Whole wheat apple spice mini muffins are a healthy, tasty treat, and the perfect size for little toddler mouths!
It's been a crazy couple of weeks. Going back to work, Ice Cream Week, getting back into a fitness routine ... I haven't had much time to bake, so Snack Share Wednesday has either been cut-up fruit, or something store-bought.
Things are starting to slow down again, so I'm finally getting back into the kitchen. The "summer session" of daycare is winding down, and transitions to new classrooms are beginning. Liam is moving up the "transitional preschool" room. He'll be 3 years old in just a couple of months! This age is both amazing and REALLY frustrating.
But more on Liam in another post. Today's healthy snack is whole wheat apple spice mini muffins. When searching for a recipe, I mistakenly thought these were dairy-free, but for some reason, nothing clicked in my brain that said, "Duh! Yogurt is dairy!" until I was measuring out the ingredients.
There are dairy-free yogurt options (ones made with coconut milk, or almond milk), so theoretically, you could substitute those for the Greek yogurt in this recipe. I say theoretically because I have not used these products myself, and I don't know how well they work in baked goods.
These little muffins come out so tender, moist, and flavorful. I let Liam taste one before sending the whole bag into daycare, and he loved it! Because they are so moist, they will spoil quickly if left out at room temperature, so I suggest freezing them, and defrosting muffins as needed.
If you don't have whole wheat pastry flour, you can substitute an equal amount of all-purpose flour, but then the muffins would no longer be whole wheat.
- 1 ½ cups whole wheat pastry flour
- 1 tsp baking soda
- ¾ tsp ground cinnamon
- ½ tsp ground nutmeg
- ½ tsp ground ginger
- ¼ tsp salt
- 1 cup unsweetened applesauce
- ½ cup plain nonfat Greek-style yogurt
- ½ cup packed brown sugar
- 2 tbsp canola oil
- 1 egg, beaten
- 1 Gala apple, cored and diced small
- Preheat your oven to 375 degrees.
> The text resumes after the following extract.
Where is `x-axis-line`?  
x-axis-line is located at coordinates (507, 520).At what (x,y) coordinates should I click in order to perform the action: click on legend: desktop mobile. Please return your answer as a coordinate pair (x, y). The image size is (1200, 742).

Coat three mini muffin tins well with cooking spray, or line with mini paper liners.
- In a medium mixing bowl, stir together flour, baking soda, cinnamon, nutmeg, ginger and salt.
- In a large mixing bowl, beat together the applesauce, Greek yogurt, brown sugar, canola oil and egg.
- Pour the wet ingredients over the dry ingredients and stir just until combined. Fold in the apple pieces.
- Spoon the muffin batter into the prepared muffin cups with a small cookie scoop, filling each well ¾ full.
- Bake until a toothpick inserted in the center of the muffins comes out clean, 10 to 12 minutes.
- Let muffins cool in the pan for 5 minutes, then remove from the pan by tapping the inverted pan sharply on the counter, and allow to cool completely before serving or storing.